# Cuberoot.me



## Cubingcubecuber (Sep 30, 2020)

I just found this site, it looks really cool, I don't know why it isn't more popular. It is also really up-to-date


----------



## Skewb_Cube (Sep 30, 2020)

Really nice website! Even though I hesitated if I should click on the link, because I didn't want to get Rick Rolled in 2020... but thanks for the site, probably be checking in more in depth later.


----------



## Cubing Forever (Sep 30, 2020)

I've seen PDF uploads from this website before.
Other than CFOP, they have ZBLL, Easy VLS, CLS , EG1, EG2 and also a full doc of 3 style comms for UF and UFR buffers for all letter pairs and much more


----------



## Username: Username: (Sep 30, 2020)

I thought it was pretty popular lol.


----------



## mookiemu (Oct 6, 2020)

Wow! Great site site! Thanks!


----------



## abunickabhi (Oct 26, 2020)

Yeah this is a super resourceful website. Ruimyan is a real contributor in the cubing community.


----------



## Eamon (Dec 9, 2020)

i highly recommand this site


----------



## Nir1213 (Dec 9, 2020)

Eamon said:


> i highly recommand this site


please dont bump threads.


----------



## Mr. McCubing (Dec 9, 2020)

Nir1213 said:


> please dont bump threads.


says the person who bumped the thread for no reason. he was just giving his opinion.


----------



## Nir1213 (Dec 9, 2020)

Mr. McCubing said:


> says the person who bumped the thread for no reason. he was just giving his opinion.


ik but he doesnt have to bump threads to give opinions.


----------



## Mike Hughey (Dec 9, 2020)

Nir1213 said:


> ik but he doesnt have to bump threads to give opinions.


What would you prefer he do? Create a new thread to say this? I'd much rather have a bump of the old thread than to create a new thread saying that he likes the site.

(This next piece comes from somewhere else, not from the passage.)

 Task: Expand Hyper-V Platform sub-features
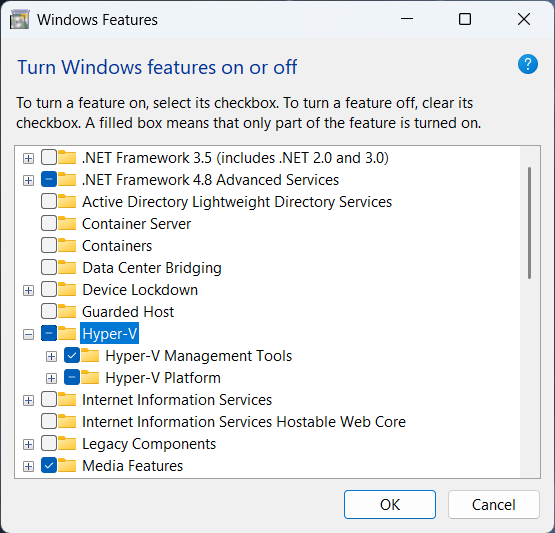[51, 378]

I realize it is perhaps an unpopular opinion, but I believe bumping threads is often a good thing. The only kind of bump of an old thread is a pointless bump. One could argue that perhaps saying "I like this site" is a bad bump because it doesn't contribute anything, and I might agree with that, but I think that if someone says "I like this site", and then goes on to give reasons why they like the site that include new information not already in the thread, then that would be a good, useful bump, no matter how old the thread. I still think the ability to bump old threads is one of the advantages of a Forum over other communication sites (Facebook, Reddit) - history can be really interesting, and historical perspectives are too hard to come by in those other formats, but much easier in a Forum.


----------



## Garf (Dec 9, 2020)

My school regulations has this site blocked for me. Even though it wasn't blocked before.


----------



## Mr. McCubing (Dec 9, 2020)

Nir1213 said:


> ik but he doesnt have to bump threads to give opinions.

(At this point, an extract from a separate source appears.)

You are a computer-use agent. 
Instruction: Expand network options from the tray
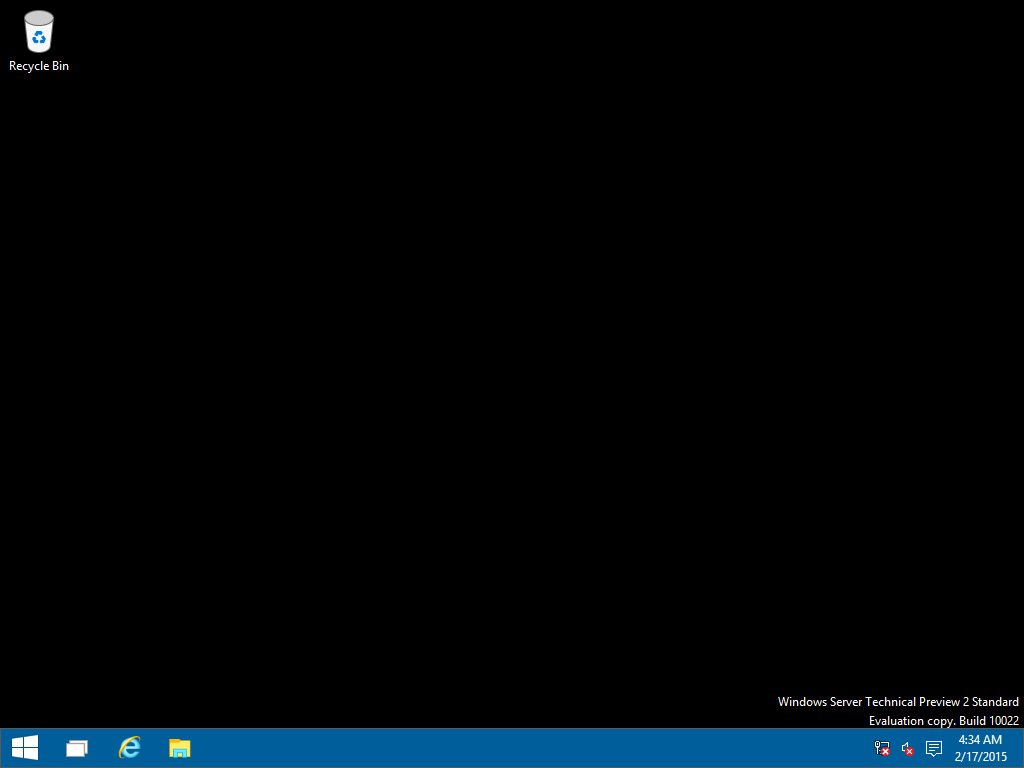pyautogui.click(x=881, y=747)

How else would he say his opinion? The point of the forums is to discuss things and part of that is giving our opinion. BTW the site is ok


----------



## Garf (Dec 9, 2020)

Ever heard of www.cubeskills.com? www.cuberoot.me is basically the better version of cubeskills, minus the video lessons by Feliks Zemdegs.


----------



## Mr. McCubing (Dec 9, 2020)

Yeah. Personally i like it better. a more polished site


----------



## Ravagerous (Dec 10, 2020)

Love the site, lots of demos to see, there you have it, I bumped it. 

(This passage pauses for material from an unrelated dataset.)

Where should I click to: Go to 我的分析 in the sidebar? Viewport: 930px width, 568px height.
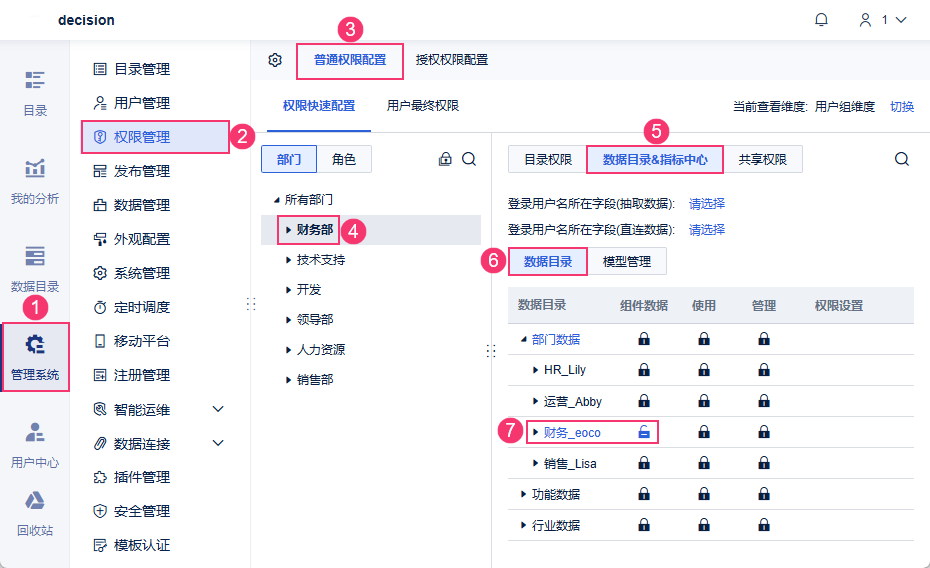pos(35,182)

But really, the site is cool.


----------



## PetrusQuber (Dec 10, 2020)

Imo bumps have to be thought out.
There are often cases where new members unnecessarily bump threads often with rather meaningless posts, or reply to old questions, but other than that, bumps are useful sometimes.


----------



## Jam88 (Dec 10, 2020)

Love the site dude!


----------